- YOUR ASSIGNMENT
Copy verbatim the material from its first line to the line that holds "Task: Click the Terri Teacher name heading", including that line.
(RECORDED DATA Opens)
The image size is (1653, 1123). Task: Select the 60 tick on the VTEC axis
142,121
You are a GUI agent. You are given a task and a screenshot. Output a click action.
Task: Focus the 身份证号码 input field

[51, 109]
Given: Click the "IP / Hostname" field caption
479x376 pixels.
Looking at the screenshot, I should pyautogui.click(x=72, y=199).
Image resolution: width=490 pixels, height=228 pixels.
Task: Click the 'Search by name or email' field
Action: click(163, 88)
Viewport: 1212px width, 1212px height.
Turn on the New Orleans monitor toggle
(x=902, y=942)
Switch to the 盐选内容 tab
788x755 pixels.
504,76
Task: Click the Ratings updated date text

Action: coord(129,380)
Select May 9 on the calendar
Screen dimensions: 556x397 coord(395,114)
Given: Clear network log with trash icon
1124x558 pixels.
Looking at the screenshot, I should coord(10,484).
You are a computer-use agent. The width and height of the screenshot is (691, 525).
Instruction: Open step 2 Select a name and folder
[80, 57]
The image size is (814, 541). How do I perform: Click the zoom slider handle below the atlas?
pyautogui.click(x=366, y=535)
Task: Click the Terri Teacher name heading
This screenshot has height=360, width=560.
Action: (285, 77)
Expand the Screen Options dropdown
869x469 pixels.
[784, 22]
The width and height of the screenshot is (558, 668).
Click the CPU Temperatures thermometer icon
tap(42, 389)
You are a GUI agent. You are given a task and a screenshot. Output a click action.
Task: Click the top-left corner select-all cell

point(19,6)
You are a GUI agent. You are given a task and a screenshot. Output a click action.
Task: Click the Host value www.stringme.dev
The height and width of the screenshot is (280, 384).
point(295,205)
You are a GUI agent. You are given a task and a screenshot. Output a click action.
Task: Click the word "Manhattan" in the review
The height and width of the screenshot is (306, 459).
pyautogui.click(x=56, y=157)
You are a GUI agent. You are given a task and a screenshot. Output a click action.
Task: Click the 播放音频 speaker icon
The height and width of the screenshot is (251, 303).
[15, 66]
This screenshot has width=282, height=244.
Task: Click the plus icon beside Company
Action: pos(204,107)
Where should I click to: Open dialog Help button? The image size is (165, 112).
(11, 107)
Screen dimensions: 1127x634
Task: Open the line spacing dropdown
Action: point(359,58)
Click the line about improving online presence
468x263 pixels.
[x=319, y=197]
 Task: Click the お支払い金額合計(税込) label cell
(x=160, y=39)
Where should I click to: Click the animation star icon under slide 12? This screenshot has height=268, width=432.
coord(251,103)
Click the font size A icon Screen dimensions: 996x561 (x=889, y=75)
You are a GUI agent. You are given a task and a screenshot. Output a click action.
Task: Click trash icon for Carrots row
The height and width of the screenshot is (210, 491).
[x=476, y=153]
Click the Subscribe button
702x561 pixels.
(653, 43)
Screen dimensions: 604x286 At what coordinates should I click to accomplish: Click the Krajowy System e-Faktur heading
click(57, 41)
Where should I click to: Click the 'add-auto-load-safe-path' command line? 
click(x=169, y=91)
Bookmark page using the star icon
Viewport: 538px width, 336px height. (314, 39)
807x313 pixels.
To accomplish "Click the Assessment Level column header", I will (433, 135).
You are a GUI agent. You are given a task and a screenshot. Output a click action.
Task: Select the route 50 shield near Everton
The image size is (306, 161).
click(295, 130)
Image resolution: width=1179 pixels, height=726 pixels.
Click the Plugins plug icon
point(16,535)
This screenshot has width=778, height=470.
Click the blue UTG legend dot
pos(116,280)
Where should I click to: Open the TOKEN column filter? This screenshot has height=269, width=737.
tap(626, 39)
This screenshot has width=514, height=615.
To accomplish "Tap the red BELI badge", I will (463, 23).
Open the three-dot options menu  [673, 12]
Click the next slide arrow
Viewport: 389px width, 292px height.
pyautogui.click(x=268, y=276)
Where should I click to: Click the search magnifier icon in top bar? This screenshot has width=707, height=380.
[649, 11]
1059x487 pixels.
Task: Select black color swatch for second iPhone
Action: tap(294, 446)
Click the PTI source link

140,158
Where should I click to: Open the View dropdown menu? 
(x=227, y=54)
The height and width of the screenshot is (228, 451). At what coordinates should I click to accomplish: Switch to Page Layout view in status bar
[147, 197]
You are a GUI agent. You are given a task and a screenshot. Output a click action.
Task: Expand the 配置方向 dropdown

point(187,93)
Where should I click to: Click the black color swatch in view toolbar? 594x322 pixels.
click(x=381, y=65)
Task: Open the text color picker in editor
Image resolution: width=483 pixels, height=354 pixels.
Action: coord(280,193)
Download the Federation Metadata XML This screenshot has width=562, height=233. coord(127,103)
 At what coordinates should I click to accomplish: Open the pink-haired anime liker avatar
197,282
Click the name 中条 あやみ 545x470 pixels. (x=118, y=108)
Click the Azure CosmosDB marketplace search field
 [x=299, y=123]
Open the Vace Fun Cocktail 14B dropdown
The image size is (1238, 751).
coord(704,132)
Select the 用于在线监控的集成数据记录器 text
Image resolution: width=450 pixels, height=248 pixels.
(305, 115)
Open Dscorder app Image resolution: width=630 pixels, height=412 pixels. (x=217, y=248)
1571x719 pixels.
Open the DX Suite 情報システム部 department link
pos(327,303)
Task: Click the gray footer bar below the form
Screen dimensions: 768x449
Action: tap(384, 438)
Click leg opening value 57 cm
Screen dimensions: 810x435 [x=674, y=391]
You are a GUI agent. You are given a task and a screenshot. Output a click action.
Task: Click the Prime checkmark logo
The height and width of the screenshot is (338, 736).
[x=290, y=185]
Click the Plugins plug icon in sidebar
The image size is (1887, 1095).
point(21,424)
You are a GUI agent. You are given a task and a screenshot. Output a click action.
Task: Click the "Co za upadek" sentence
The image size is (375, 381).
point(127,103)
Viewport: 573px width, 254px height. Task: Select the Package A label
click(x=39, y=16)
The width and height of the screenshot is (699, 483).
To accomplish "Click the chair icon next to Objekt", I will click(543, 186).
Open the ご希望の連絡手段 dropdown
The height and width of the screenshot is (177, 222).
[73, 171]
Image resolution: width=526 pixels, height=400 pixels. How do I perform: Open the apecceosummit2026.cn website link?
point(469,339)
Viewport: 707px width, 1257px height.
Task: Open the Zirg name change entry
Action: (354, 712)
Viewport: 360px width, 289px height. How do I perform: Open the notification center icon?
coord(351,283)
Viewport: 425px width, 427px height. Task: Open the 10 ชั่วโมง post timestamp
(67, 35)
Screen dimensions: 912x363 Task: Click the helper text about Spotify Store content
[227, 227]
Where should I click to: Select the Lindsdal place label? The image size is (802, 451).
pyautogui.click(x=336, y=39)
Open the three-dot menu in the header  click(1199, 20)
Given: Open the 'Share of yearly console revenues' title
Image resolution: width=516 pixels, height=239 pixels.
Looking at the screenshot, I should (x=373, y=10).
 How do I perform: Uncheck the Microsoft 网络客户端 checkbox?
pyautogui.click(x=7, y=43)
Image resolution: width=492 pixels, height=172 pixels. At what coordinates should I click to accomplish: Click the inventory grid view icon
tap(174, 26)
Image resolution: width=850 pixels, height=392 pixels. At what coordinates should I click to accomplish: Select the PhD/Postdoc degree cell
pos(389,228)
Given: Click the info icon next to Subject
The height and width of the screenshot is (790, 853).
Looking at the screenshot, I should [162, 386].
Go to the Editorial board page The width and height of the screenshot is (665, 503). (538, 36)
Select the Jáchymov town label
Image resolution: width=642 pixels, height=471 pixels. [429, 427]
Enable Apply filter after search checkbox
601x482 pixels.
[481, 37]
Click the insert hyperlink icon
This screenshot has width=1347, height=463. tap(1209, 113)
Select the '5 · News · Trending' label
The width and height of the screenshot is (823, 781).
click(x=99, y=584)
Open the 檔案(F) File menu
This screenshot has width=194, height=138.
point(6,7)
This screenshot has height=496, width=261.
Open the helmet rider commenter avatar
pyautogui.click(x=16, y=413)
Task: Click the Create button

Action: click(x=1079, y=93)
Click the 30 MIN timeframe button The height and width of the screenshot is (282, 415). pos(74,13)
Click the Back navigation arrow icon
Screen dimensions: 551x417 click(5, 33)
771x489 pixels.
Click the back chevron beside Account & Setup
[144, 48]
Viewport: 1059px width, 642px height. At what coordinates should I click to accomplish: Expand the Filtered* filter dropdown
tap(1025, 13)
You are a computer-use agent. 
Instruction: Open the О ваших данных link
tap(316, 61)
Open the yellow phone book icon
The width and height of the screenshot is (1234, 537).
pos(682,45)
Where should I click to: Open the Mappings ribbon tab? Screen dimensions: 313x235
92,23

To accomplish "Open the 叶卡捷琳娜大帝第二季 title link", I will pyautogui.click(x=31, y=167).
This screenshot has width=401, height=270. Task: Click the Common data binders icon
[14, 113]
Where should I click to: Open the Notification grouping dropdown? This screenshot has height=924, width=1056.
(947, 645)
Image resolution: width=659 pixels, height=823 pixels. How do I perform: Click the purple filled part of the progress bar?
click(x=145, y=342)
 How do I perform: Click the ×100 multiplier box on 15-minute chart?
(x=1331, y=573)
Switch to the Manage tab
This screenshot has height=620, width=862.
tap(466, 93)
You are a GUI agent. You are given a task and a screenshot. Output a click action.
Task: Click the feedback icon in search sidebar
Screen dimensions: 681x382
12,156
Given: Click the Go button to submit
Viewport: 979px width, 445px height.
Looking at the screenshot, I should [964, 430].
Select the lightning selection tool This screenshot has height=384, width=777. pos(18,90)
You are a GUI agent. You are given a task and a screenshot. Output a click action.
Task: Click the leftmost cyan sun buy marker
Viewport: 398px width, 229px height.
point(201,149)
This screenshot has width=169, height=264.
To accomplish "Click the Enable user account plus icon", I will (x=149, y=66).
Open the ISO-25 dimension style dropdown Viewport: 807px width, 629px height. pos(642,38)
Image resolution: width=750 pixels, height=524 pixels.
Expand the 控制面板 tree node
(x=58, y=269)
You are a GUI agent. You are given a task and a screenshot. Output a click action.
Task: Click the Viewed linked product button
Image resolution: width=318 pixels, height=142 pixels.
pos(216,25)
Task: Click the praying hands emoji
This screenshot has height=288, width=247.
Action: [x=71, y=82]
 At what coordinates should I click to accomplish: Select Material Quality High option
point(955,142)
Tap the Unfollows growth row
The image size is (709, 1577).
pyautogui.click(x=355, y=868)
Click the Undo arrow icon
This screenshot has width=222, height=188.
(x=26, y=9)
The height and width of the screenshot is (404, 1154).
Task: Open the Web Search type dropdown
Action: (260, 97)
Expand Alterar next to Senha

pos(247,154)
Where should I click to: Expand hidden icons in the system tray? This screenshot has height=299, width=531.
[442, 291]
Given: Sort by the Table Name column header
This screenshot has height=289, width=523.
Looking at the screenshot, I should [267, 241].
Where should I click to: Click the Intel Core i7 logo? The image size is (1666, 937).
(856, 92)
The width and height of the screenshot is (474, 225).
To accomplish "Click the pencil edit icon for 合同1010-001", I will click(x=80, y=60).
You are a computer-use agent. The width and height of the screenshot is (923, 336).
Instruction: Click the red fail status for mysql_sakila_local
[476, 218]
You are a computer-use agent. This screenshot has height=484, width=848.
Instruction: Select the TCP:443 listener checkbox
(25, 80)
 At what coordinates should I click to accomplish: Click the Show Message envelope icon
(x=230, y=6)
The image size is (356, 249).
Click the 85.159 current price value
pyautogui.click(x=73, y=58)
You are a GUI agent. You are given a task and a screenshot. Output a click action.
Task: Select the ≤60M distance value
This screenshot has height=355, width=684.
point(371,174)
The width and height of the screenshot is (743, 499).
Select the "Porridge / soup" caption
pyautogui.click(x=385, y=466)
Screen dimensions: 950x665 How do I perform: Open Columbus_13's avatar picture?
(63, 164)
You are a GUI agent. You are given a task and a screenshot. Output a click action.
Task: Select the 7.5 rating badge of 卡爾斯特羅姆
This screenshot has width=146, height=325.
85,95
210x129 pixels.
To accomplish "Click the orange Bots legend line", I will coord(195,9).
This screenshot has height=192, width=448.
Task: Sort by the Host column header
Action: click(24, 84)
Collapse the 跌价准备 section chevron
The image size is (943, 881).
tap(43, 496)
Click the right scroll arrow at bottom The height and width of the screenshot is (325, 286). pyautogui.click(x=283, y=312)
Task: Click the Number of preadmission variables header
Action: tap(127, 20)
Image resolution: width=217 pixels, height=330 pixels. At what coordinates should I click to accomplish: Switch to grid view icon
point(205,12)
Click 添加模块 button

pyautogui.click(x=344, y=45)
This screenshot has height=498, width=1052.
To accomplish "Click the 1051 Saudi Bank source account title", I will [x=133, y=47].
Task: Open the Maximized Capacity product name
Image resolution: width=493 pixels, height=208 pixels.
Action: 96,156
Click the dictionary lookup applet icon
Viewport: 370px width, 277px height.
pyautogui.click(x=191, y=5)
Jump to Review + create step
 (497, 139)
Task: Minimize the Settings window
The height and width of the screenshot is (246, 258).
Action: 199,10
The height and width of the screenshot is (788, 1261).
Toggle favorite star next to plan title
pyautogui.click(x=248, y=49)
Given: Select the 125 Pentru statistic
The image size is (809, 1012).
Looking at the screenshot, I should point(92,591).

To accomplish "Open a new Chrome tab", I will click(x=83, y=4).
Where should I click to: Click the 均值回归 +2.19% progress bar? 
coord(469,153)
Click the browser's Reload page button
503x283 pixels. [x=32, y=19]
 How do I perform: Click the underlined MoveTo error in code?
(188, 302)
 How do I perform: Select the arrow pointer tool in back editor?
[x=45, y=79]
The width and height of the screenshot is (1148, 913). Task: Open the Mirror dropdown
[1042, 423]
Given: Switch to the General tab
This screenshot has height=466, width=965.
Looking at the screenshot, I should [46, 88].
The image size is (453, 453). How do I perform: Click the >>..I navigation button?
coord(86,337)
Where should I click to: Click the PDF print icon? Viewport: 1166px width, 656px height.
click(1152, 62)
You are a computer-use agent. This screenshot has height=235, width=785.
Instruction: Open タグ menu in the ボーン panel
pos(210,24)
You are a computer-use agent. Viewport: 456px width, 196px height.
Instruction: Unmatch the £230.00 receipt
(RECORDED DATA Closes)
- REPLY TO THE TASK
The image size is (1653, 1123). Task: Select the 60 tick on the VTEC axis
142,121
You are a GUI agent. You are given a task and a screenshot. Output a click action.
Task: Focus the 身份证号码 input field

[51, 109]
Given: Click the "IP / Hostname" field caption
479x376 pixels.
Looking at the screenshot, I should pyautogui.click(x=72, y=199).
Image resolution: width=490 pixels, height=228 pixels.
Task: Click the 'Search by name or email' field
Action: click(163, 88)
Viewport: 1212px width, 1212px height.
Turn on the New Orleans monitor toggle
(x=902, y=942)
Switch to the 盐选内容 tab
788x755 pixels.
504,76
Task: Click the Ratings updated date text

Action: coord(129,380)
Select May 9 on the calendar
Screen dimensions: 556x397 coord(395,114)
Given: Clear network log with trash icon
1124x558 pixels.
Looking at the screenshot, I should coord(10,484).
You are a computer-use agent. The width and height of the screenshot is (691, 525).
Instruction: Open step 2 Select a name and folder
[80, 57]
The image size is (814, 541). How do I perform: Click the zoom slider handle below the atlas?
pyautogui.click(x=366, y=535)
Task: Click the Terri Teacher name heading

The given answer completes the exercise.